I haven't actually written in a long time which its an indication of how busy things have been around here. I put together a presentation about how to handle itermitent test failures earlier this year and I've been meaning to turn it into a document and I figured this was a good chance to do just that (you're warned that this is the first draft). The presentation is way more entertaining than the document since you're missing the jokes and the pretty picture but it's still interesting enough if you're into software testing.


 

Abstract:

Ever had a situation where you saw a test failing but since it didn’t immediately repro the failure got dismissed and then later the issue resurfaced and it ended up being a serious issue? We’ll explore as to why even though most of us agree we shouldn’t not ignore failures people still do along with some real case studies of occurrences of this that I’ve come across as a tester in Visual Studio. Finally we’ll talk about when it’s “ok” to dismiss a failure and ways to influence the culture around this.

 

Section 1: Introduction

Does this scenario sound familiar?

  • Test fails
  • First thing whomever looking at it does is to run it again
  • Test passes
  • If there was a bug it’s closed at not repro
  • If it was on a test run it gets ignored as pass on rerun
  • Real bug keeps lurking and resurfaces later

If it does it also probably frustrates you to no end. After all, tests are written for a reason and when they fail it usually means something is wrong. In theory all this sounds right but in practice it might not be the case. So why is it that we’re so far apart between what is should happen and what actually happens? From experience I can summarize the top reason for that in one of these 4 buckets:

  • Everyone is on a tight schedule – This means that when there’s a business decision to be made you have to take some calculated risks and if a test is only failing sometimes that’s something you might justify living with.
  • Investigations are unattractive work – Some people love digging into problems and figuring them out. Others view it as something that isn’t fun or something that they rather not do. I’d even go as far as say that some people think that doing test investigations is beneath them. Bottom line is that it isn’t glamorous work and some investigations can be very tedious.
  • Lack of manual repro must mean that the user scenario isn’t broken – This falls under the blame the test category (which we’ll cover in more detail later). It’s very easy to blame test automation (which effectively translates to its someone else’s bug) when you’re dealing with a hard to repro bug.
  • It’s easier to add a workaround in the test than to find the root cause – Sometimes people will agree that there’s a bug (albeit begrudgingly) but they’ll argue that working around the issue is easy and cheap so the test should be doing that instead.

 

Section 2: Culture around test failures

One big problem as to why even though people agree with the statements in the previous section is how tests (and by association) the testers are viewed and valued in an organization and more importantly how much does that organization value testing.

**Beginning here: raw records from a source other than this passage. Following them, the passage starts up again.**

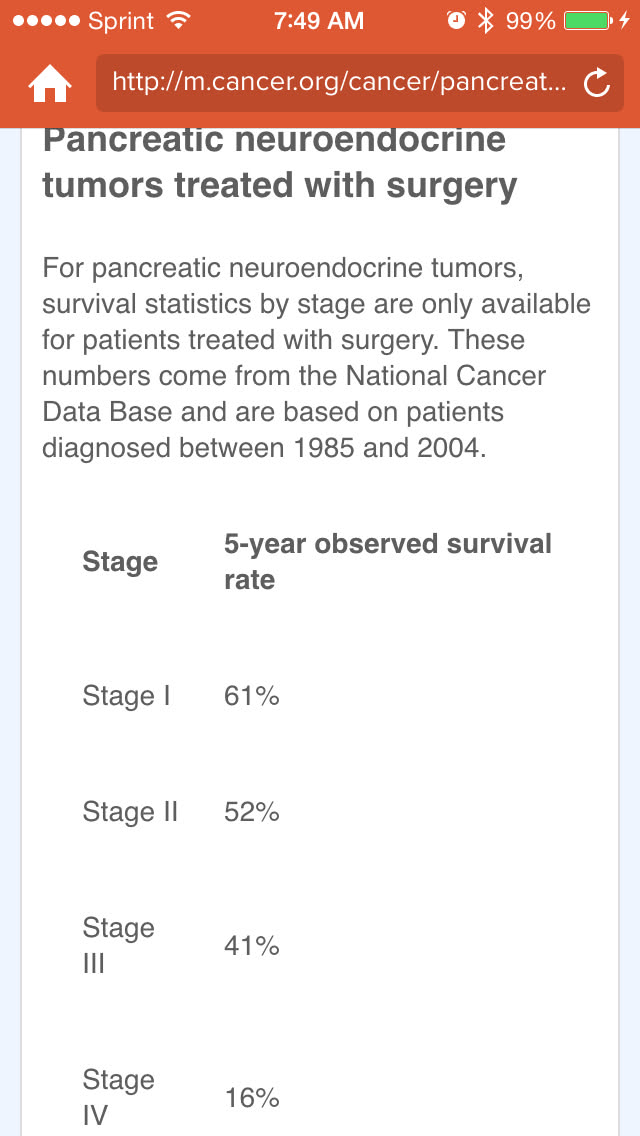
Task: Tap the alarm clock status icon
Action: pyautogui.click(x=456, y=21)
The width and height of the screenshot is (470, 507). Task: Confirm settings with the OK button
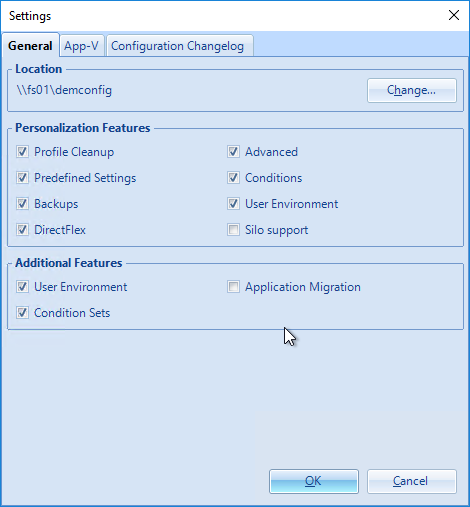click(x=314, y=481)
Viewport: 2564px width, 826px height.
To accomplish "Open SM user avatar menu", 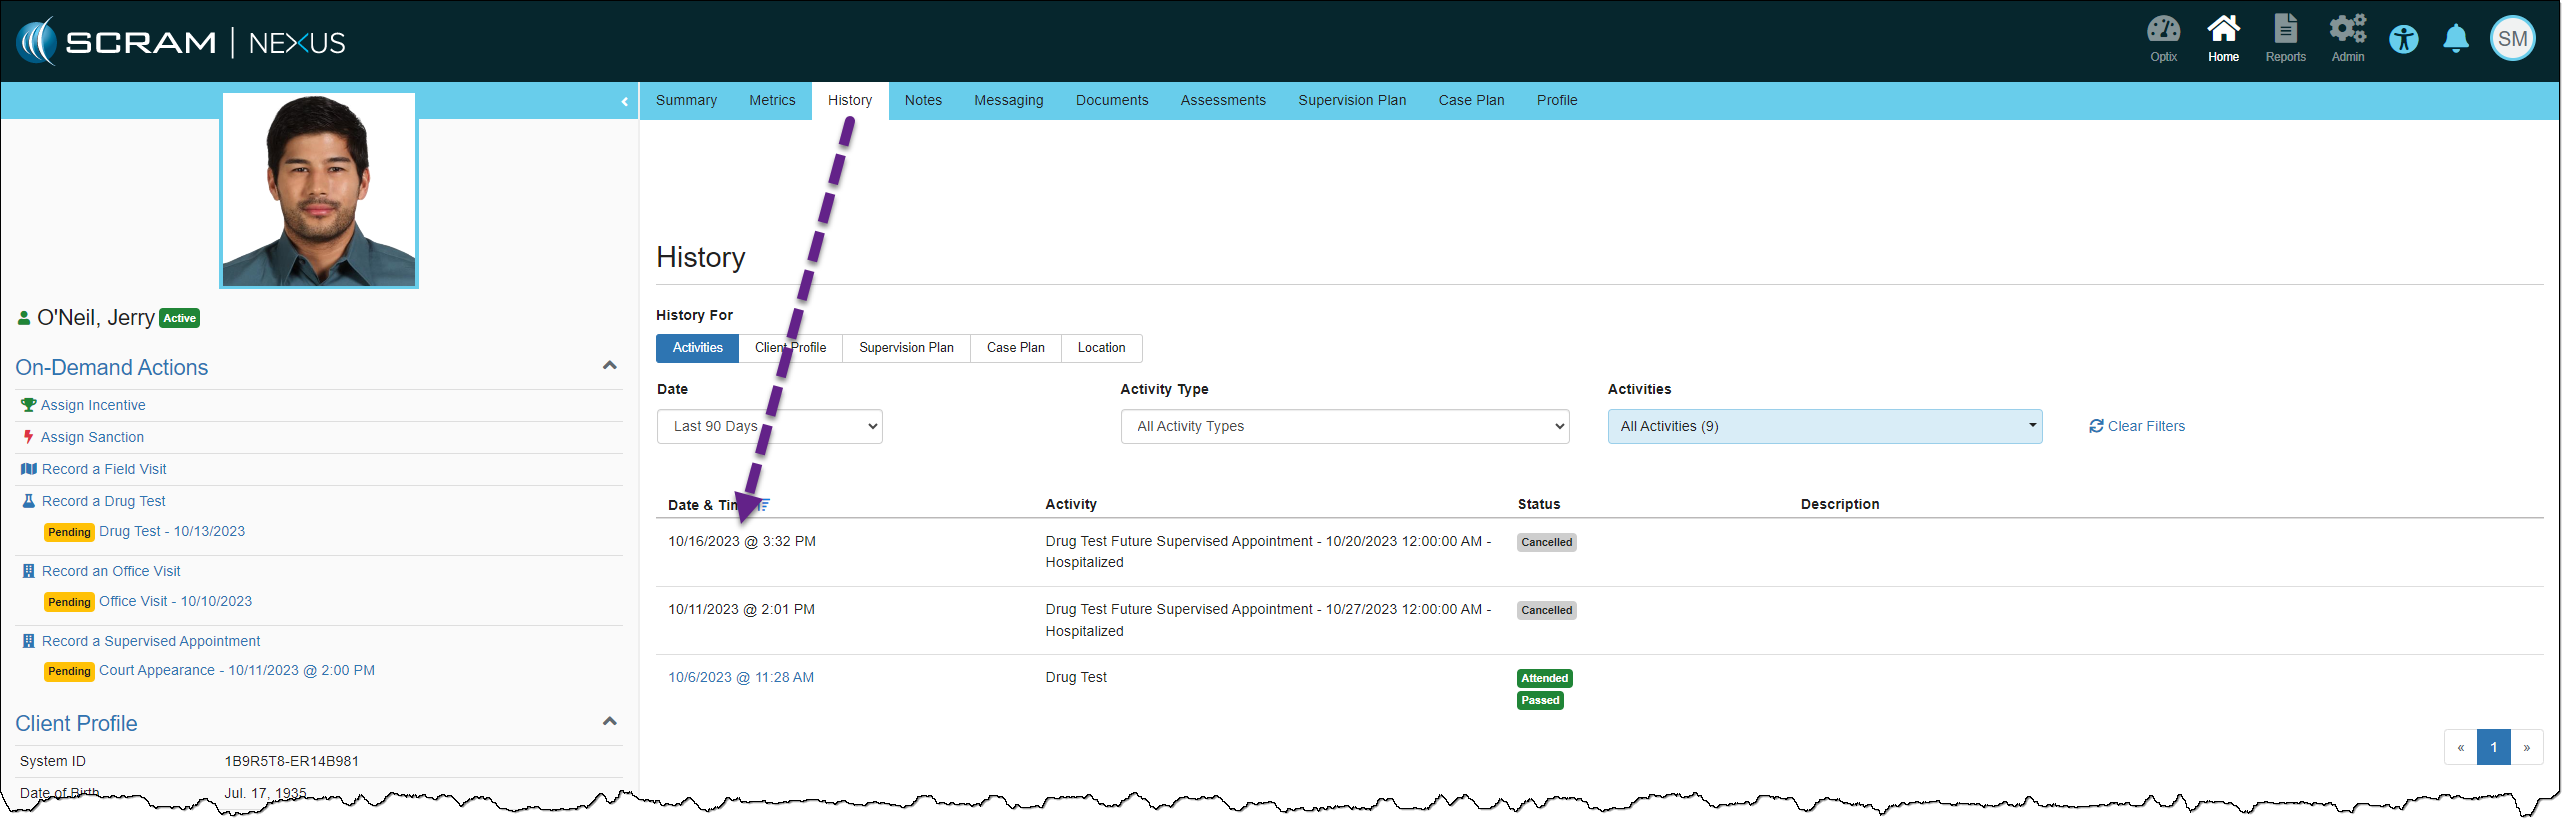I will tap(2512, 40).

There are two very distinct lines of thought when talking about tests and as a tester you should always be pushing for the later:

  • Tests are just things that need to run and pass before I check in my code changes.
  • Tests results paint me an accurate picture of what the quality of my product is.

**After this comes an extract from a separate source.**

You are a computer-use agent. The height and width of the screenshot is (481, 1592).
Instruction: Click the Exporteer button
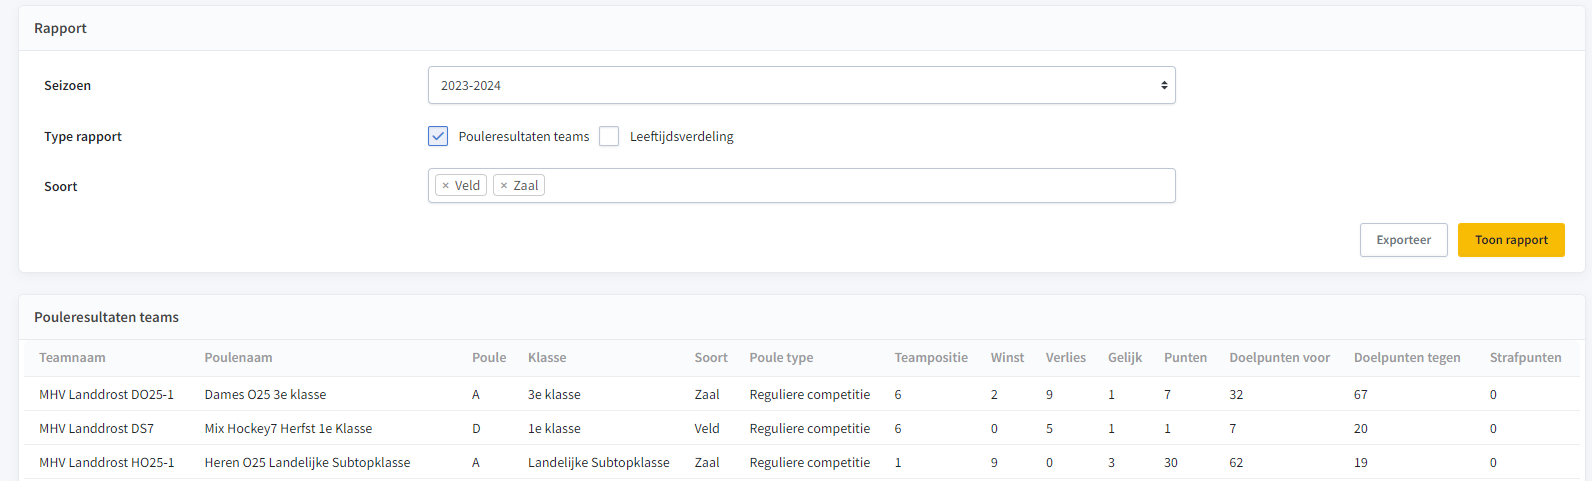1403,240
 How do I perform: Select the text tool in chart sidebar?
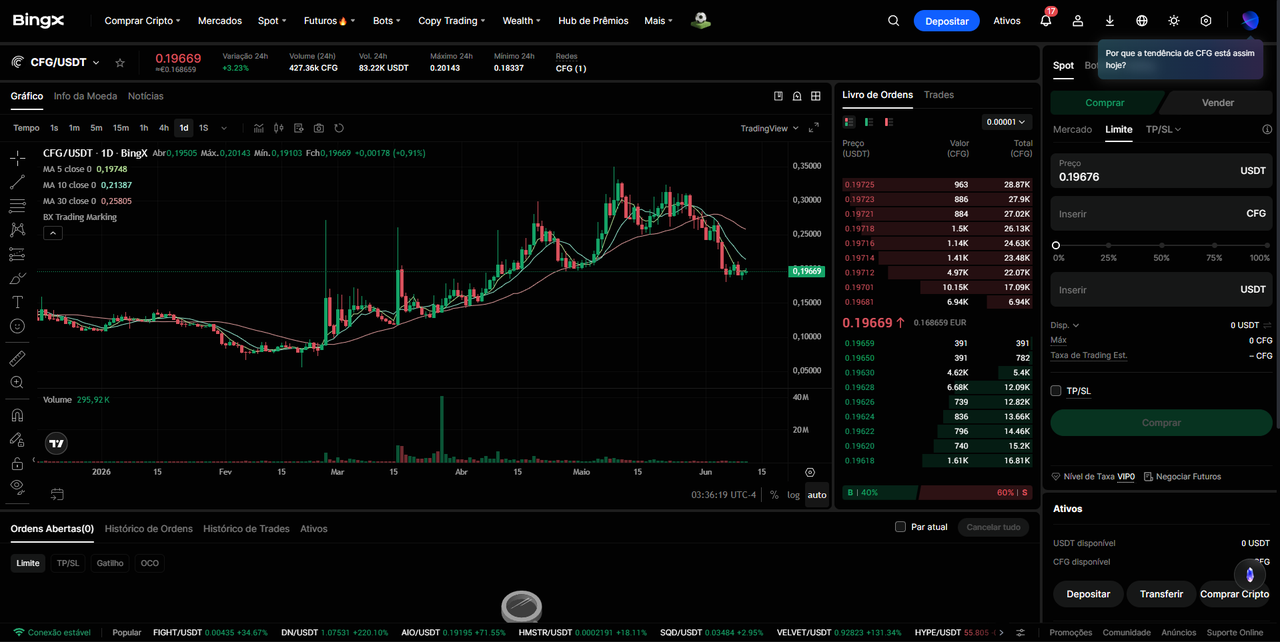(17, 302)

If you’re stuck around people that have the mindset of the former you’ve probably seen both of these:

  • When a test fails the first thing a good number of developers ask is, “Is this a flaky test?”

The first thing you should ask yourself when a test fails is what new bug got introduced in the product and how do we fix it? Not if the test itself is full of bugs.

  • The Guilty until proven innocent mentality

This is a variation on the last statement. For a lot of developers until you can prove and explain a product bug it’s considered a test bug.

Both of these paint a bleak picture where the overall mentality ends up being “It’s never my fault, it’s always yours” and its sibling “It’s someone else’s bug”. This has the unfortunate side effect of affecting how testers are valued and these are statements I’ve heard that make me roll my eyes because they’re wrong and most of the time unfair and untrue:

  • “This is a crappy test so I just keep running it until it passes.”
  • “My code is fine, your test never really finds issues it just fails randomly.”
  • “Can we fix the test so that it’s more resilient to bugs?”

 

Section 3: Common issues on the product and on the test side

So how do we fix all this? First thing we need to understand is why there are failures that feel random and that there’s a multitude of issues on both the test and the product side that can contribute to this. Here’s what I’ve seen cause the most instability with test results and it’s worth noting that as everything around software there’s enough blame to go around and both sides (development and testing) have their own share.

On the product side of things:

  • Issues that only manifest themselves on the application first load

This one is self-explanatory, these are issues that only happen on cold boots or the first time ever the application runs on a machine.

  • Race conditions

One of the “fun” parts of dealing with threading. When there’s multiple threads sharing resources assumptions are usually made and a lot of times they can be wrong and cause race conditions when the bugs only manifest itself when one thread gets there before another and one of them assumed there was going to be some sort of order.

  • Reentrancy issues

Another threading issue, one of the common causes of these is when reentrant functions presume resources are thread safe while they’re not necessarily completely thread safe.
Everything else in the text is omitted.